● Work instructions
A. Turn the paragraph of the article on civilian airstrike deaths that begins "The worst affected countries were" into a short list.
B. Continue the article on civilian airstrike deaths from the point where it stops.

Civilian deaths from airstrikes double in 2017, driven by Iraq and Syria casualties
The sharp rise in civilian deaths is largely due to a massive increase in the use of airstrikes by state actors such as the US, UK, Russia and Saudi Arabia in Syria, Iraq, and Yemen, according to figures compiled by Action on Armed Violence (AOAV).
Civilian deaths from airstrikes increased 82 percent from 2016, and 1,169 percent from 2011, when AOAV first started recording statistics.
The worst affected countries were Syria, where civilian deaths increased by 55 percent to 8,051, and Iraq, where there was a 50 percent increase, to 3,271.
The huge increase in airstrikes and civilian casualties in both countries was driven by US-led military operations to defeat the Islamic State group, with devastating military offensives utilising explosive weaponry to recapture Mosul in Iraq and Raqqa in Syria.
"States don't have the stomach to have troops on the ground and instead use warfare at a distance with airstrikes and missiles," Iain Overton, Director of Action on Armed Violence, told The New Arab.
|The number of civilians killed by states indicate that they are using explosive weaponry without a real consideration of proportionality or even ultimately civilian safety.
"However, they are using these weapons in populated areas and despite claims that they are precision guided bombs they have clearly killed a disproportionate number of civilians in an attempt to fight terror".
The estimated number of civilian deaths as a result of US-led military operations against IS in Syria and Iraq was between 11,000 and 18,000, according to Airwars.
More than 9,000 civilians were killed in the campaign to recapture Mosul from IS according to an Associated Press report, a civilian casualty rate nearly 10 times higher than what had been previously reported.
When explosive weapons were used in populated areas around 92 percent of deaths and injuries were civilians, AOAV said.
Despite this, around 70 percent of incidents of explosive weaponry used by state actors took place in populated areas.
"The number of civilians killed by states indicate that they are using explosive weaponry without a real consideration of proportionality or even ultimately civilian safety", Overton said.
War on terror a 'failure'
The steady rise of civilians killed by non-state actors using suicide bombings and Improvised Explosive Devices (IED) has in turn caused state actors to respond aggressively in conflict arenas, exemplified by the US dropping its largest non-nuclear bomb on Afghanistan in April 2017.
But Overton says that by using massive air warfare in the fight against terrorism the West and other governments are using a form of terror themselves.
"Throughout history there has never been a time when foreign powers have been unable to suppress an insurgency just by using air power," he told TNA.
"The war on terror is indicative of a constant failure in the Middle East and beyond and the fact so many civilians are still being killed by terrorism suggests the way the war on terror is being waged is not working".

[Collected data entries]
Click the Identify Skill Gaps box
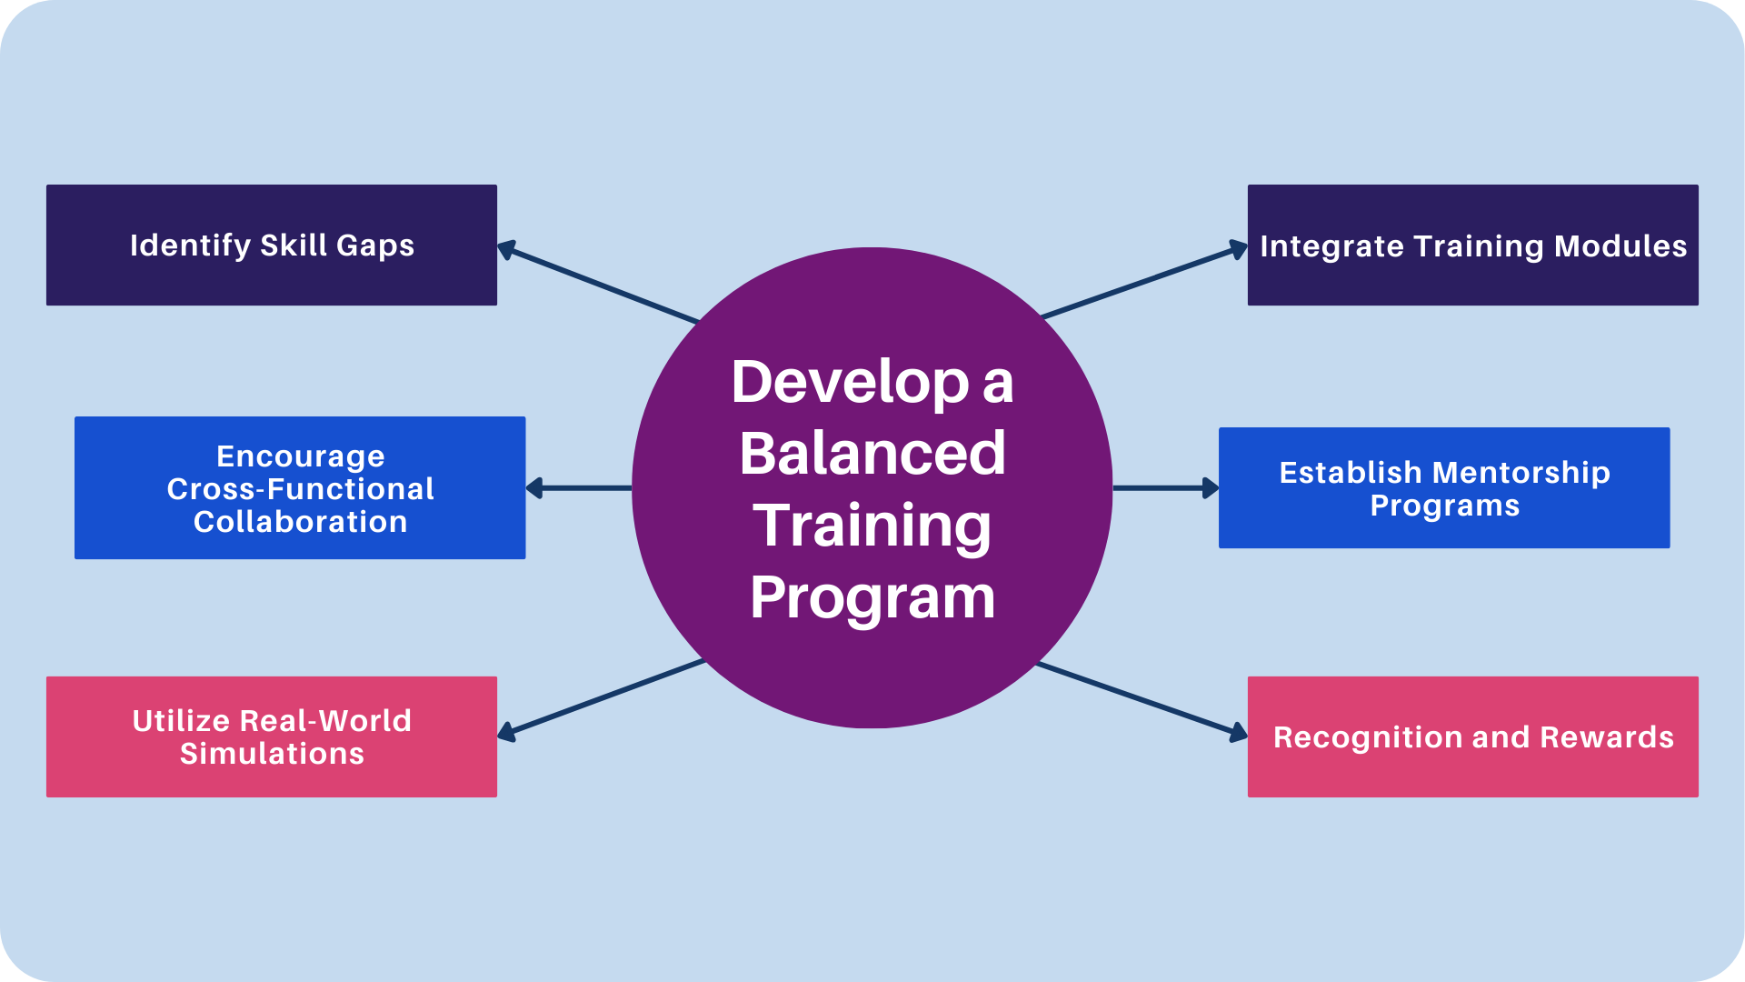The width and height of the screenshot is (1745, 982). tap(271, 245)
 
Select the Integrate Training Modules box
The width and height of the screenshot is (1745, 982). tap(1472, 245)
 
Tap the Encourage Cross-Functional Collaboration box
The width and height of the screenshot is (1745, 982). tap(300, 487)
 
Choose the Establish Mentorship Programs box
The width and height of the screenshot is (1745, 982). tap(1444, 487)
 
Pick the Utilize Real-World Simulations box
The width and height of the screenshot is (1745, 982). tap(271, 736)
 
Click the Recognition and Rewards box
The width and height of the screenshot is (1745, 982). tap(1472, 736)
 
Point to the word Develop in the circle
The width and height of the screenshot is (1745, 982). tap(850, 382)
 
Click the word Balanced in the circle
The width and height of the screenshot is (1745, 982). tap(872, 453)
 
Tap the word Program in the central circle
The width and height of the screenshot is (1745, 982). tap(872, 597)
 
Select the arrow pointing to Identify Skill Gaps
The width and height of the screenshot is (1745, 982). tap(598, 283)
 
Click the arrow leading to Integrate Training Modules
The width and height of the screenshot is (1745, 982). tap(1143, 283)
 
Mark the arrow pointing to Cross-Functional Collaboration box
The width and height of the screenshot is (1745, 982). tap(579, 488)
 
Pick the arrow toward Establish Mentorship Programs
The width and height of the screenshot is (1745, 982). tap(1165, 488)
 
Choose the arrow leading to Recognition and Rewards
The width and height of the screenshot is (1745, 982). tap(1142, 698)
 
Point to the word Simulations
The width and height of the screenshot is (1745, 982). tap(272, 754)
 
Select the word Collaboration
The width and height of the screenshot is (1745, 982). tap(300, 522)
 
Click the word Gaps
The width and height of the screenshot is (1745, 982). tap(374, 246)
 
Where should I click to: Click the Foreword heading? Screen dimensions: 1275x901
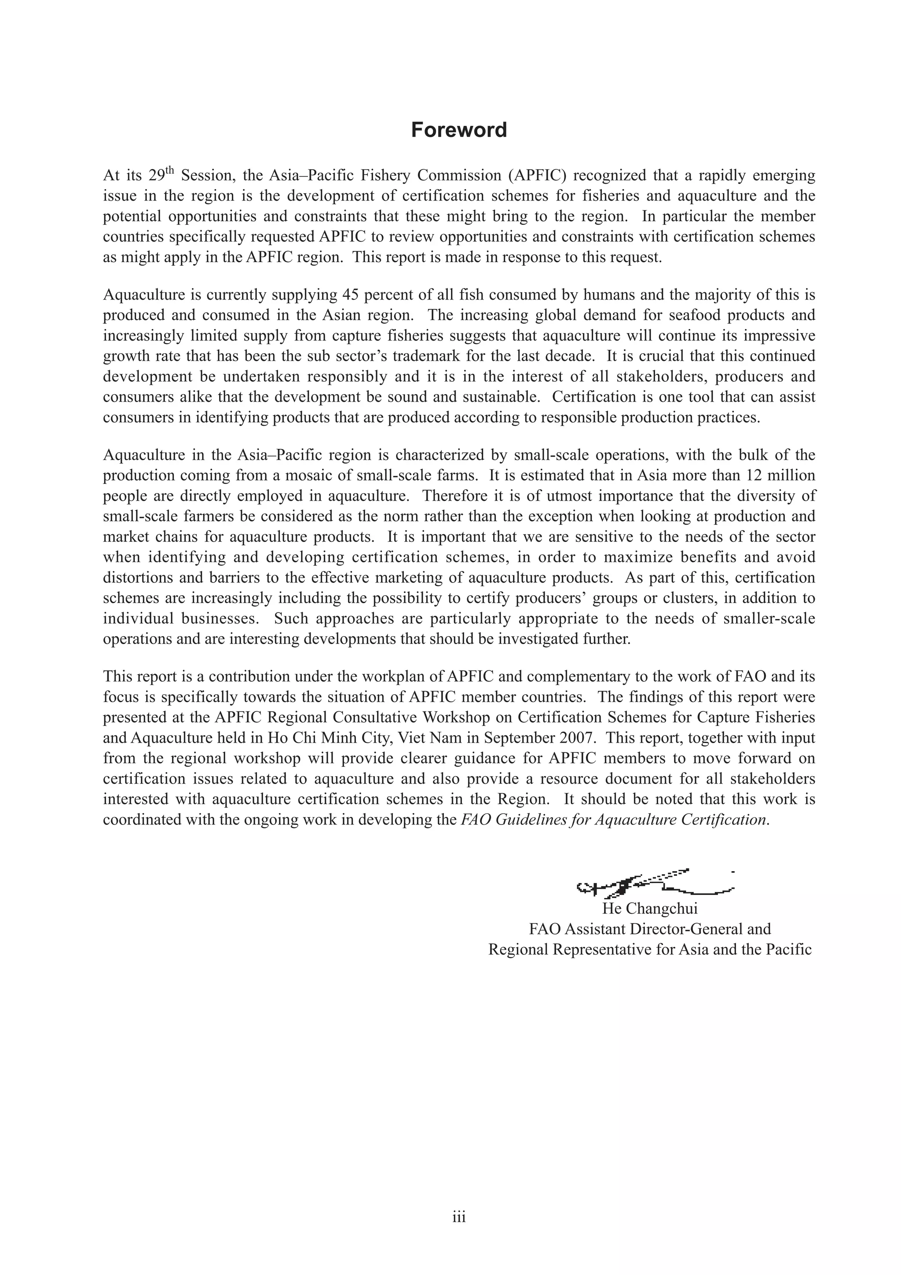tap(458, 130)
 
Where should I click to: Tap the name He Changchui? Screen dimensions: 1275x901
tap(649, 909)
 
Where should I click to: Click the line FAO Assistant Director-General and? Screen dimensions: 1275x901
tap(649, 929)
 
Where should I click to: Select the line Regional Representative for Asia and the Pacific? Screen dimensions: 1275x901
tap(649, 949)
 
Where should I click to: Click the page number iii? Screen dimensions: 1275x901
tap(458, 1217)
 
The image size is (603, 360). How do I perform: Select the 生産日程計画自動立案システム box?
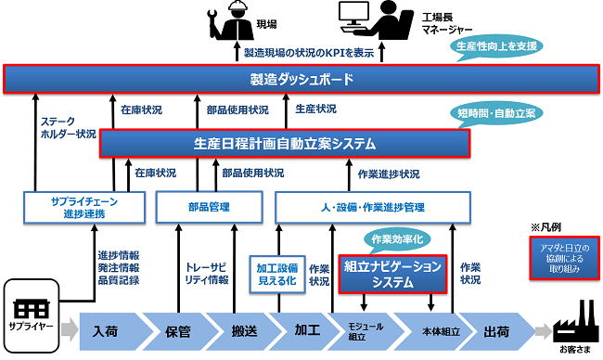point(285,143)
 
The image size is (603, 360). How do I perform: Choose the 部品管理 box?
point(207,206)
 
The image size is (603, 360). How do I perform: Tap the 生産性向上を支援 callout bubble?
point(496,45)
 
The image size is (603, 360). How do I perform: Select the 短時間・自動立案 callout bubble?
point(499,113)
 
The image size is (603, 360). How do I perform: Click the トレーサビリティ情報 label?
point(207,270)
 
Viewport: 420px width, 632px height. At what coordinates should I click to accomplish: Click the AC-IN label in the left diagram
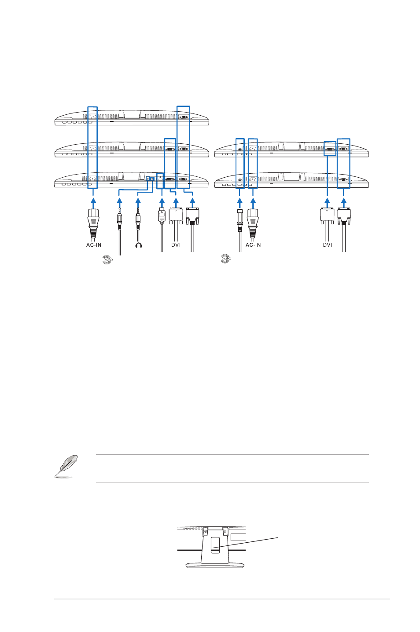(94, 245)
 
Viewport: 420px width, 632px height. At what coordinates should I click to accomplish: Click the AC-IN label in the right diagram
(253, 245)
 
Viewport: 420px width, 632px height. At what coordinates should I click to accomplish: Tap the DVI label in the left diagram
(176, 245)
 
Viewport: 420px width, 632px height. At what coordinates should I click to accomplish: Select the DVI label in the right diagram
(328, 245)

● Answer list
A.
Worst affected countries:
- Syria: civilian deaths up 55 percent, to 8,051
- Iraq: civilian deaths up 50 percent, to 3,271

B.
According to AOAV statistics the number of civilians killed by terrorist explosive attacks in 2017 is the same as 2016, indicating a failed strategy.
Moreover, there has been a massive spread in terrorist activities outside of areas of direct military contact.
|The war on terror is indicative of a constant failure in the Middle East and beyond.
In Somalia, for example, civilian deaths increased by 200 percent in 2017, with the worst terrorist attack in the country's history killing more than 512 people in Mogadishu.
The huge rise in civilian deaths also creates grievances which can be exploited by terrorist groups in their recruitment efforts.
"Violence begets violence, so it is not unreasonable to think that more civilians killed by government airstrikes will lead to more people to become radicalised in the face of such terror," Overton says.
'Lack of accountability'
While the US military has revealed that it has unintentionally killed at least 801 civilians in Syria and Iraq, the UK still says it has no credible evidence that its' airstrikes have resulted in civilian fatalities.
"Our data strongly points to the fact that it would almost impossible to have this many airstrikes in areas of civilian populations without civilians being killed," Overton says.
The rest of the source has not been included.